Bylaws

I. Name and Domicile

The Swiss Society of Health Economics (sggö) has been established under Article 60 ff. of the Swiss Civil Code with seat domiciled at the president’s registered residence.

II. Purpose

  1. sggö aims to foster the promotion of science, research and scientific consultancy in health economics. This includes communication and cooperation between various agents active within the health system, interdisciplinary and scientific exchange among specialist groups, associations and institutions. sggö can organize courses, seminars, workshops, further education, research projects and conferences in health economics as well as grant awards and prizes.

  2. sggö will inform the public about health economic insights and represent them vis-à-vis Swiss parliaments and governments.

  3. sggö communicates with other, national and international health economics associations and public health associations.

III. Membership

  1. Any natural person can become a member of sggö, provided he or she respects the purpose of the association and is willing to promote it.

  2. Personal membership as a rule requires that the candidate holds a degree from a university or an institute of higher education. In addition, members should have a professional occupation, either academic or practical, in the field of health economics.

  3. The Board decides on the admission of new members on the basis of a written application for membership which is submitted to the Secretary. The Board’s decision is final.

  4. The General Assembly determines the annual membership fees at its annual meeting.

  5. Membership is terminated by exit or exclusion for justified reasons.

  6. Members may resign by submitting a written statement to the Secretary.
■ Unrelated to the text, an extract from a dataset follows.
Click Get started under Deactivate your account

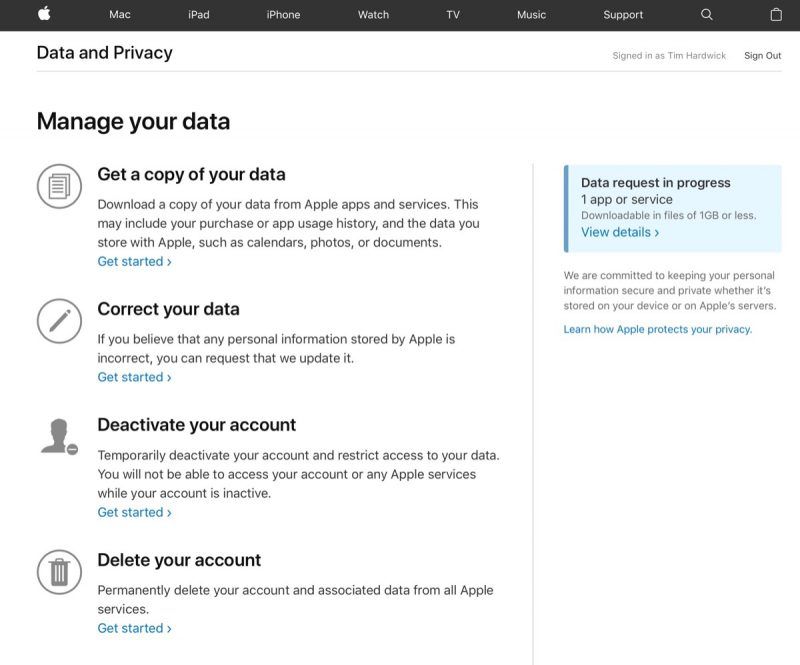pos(135,512)
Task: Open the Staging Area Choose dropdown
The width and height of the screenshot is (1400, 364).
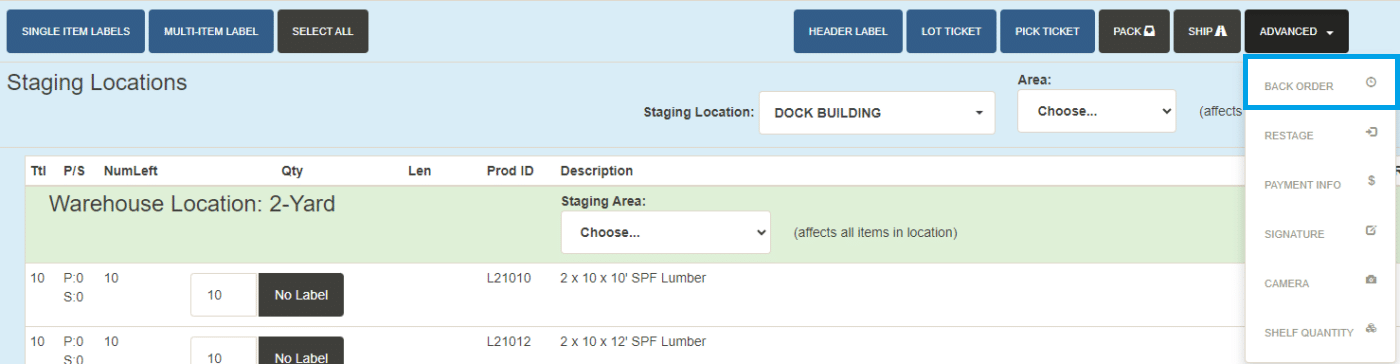Action: [666, 232]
This may only be done at the end of the calendar year, subject to a 3-month notice period.

 

IV. Governing Bodies

The governing bodies of the Association are:

  1. General Assembly

  2. Board

  3. Finance Committee or an external auditor / trustee

 

A General Assembly

  1. The General Assembly meets annually.

  2. The Board must send a written invitation to the members of the General Assembly at least one month prior to the event by post or by email, with notification of the agenda. Proposals have to be sent to the Secretary at least 6 weeks prior to the general assembly.
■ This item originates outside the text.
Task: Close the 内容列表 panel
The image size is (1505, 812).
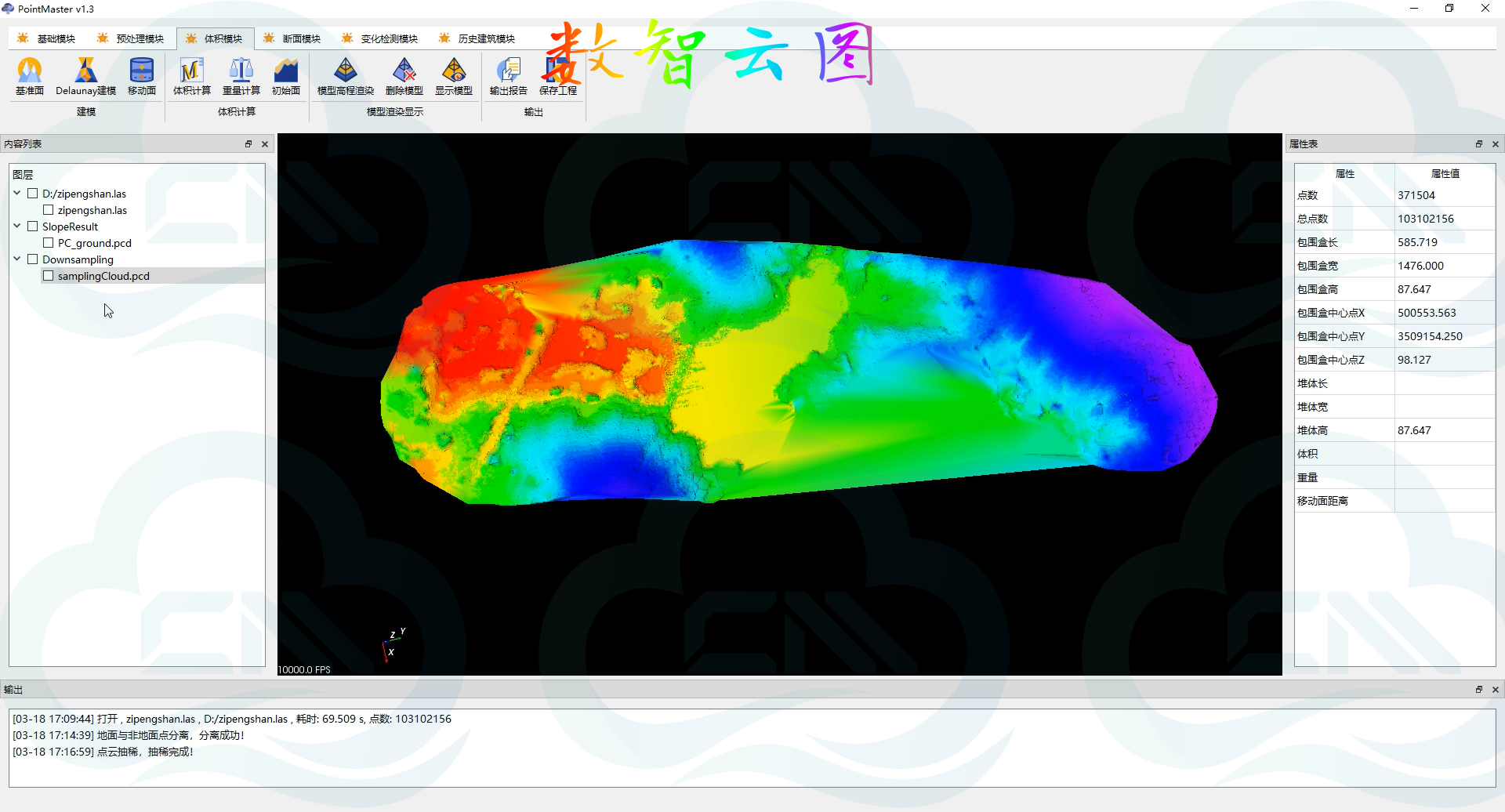Action: 265,144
  3. Duties and competencies of the general assembly are as follows:

    1. Approval of the minutes of last general assembly;

    2. Approval of the annual report, annual accounts and finance committee’s/external auditor’s audit report;

    3. Discharge of the board and the finance committee or external auditor;

    4. Determination of the annual budget and the membership fees;

    5. Election of the president and the board members;

    6. Election of the finance committee or external auditor;

    7. Treatment of the proposals submitted by the Board and the members;

    8. Decisions regarding important business issues submitted by the Board

    9. Changes in the bylaws;

    10. Liquidation of the association.

  4. Decisions at the General Assembly are made by public vote, employing a simple majority rule. If the votes are tied, the President has the casting vote.

  5. All members present at the general assembly have the same voting rights. Representation is not possible.

 

B Board

  1. The Board is composed of at least 5 members who are elected by the General Assembly for a duration of two years. The board constitutes itself except for the president who is elected by the Assembly. The board is quorate provided at least three members are present. The board is summoned to convene if the President or the Members of the Board request it. The President has the casting vote if required.
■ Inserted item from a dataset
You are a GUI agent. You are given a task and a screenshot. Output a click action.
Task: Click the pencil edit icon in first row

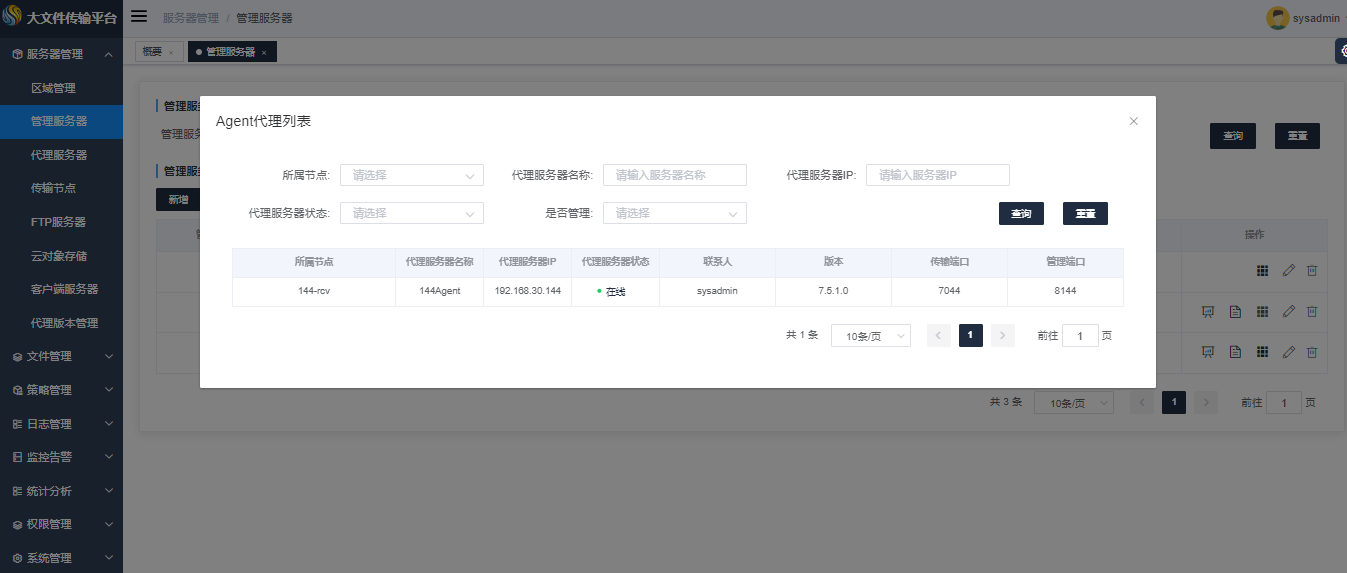1289,271
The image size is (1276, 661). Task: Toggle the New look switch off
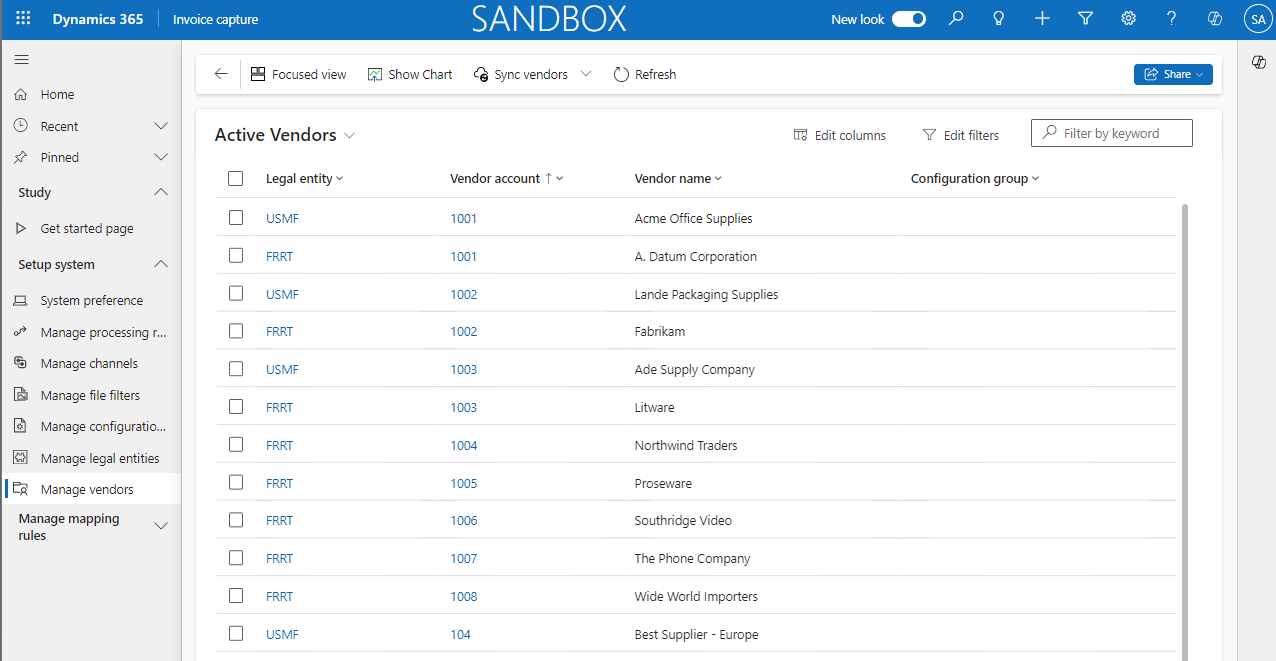[908, 18]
  2. The Board can set up committees and delegate individual duties to these. These committees are subject to the supervision of the Board’s supervision.

  3. The Board is composed of:

    1. President

    2. Vice President
    3. Secretary

    4. 2 or more further members
  4. It is possible for Board members to execute multiple functions.

  5. The Board is endowed with all competencies that are not explicitly transferred to another governing body of the society. These include:

    1. The organization and management of the General Assembly;
    2. The admission and exclusion of members;

    3. The admission and exclusion of members;

  6. Resolutions of the Board are passed by simple majority of the attending members. Decisions may be taken by means of written consent. 

  7. The Board represents the Society publically. The joint signatures of the President and a Board member are legally binding.

 

C Finance Committee

  1. The General Assembly can select a person who is not necessarily a member of the association to serve as financial auditor for 2 years. Reelection is possible.

  2. The accounting year coincides with the calendar year. The annual accounts will be audited by the finance committee or an external auditor.

  3. If the Society’s accounting is performed by an external auditor, there is then no need to elect a finance committee.

V. The Society’s Funds and Legal Liability

  1. The Society’s funds consist mainly of membership fees and other grants.

  2. The Society’s accrued liabilities shall be met exclusively from its funds. The Society’s members shall carry no personal liability for its financial responsibilities.

VI. Change of the Bylaws and Dissolution

  1. To make a change in the bylaws, a majority of at least three quarters of all members present in the General Assembly is required.

  2. In the case of dissolution of the Association, the General Assembly will decide on the use of any proceeds from the liquidation.

 

These bylaws were approved by the Founders’ Assembly on November 24, 2016, thereby coming immediately into force.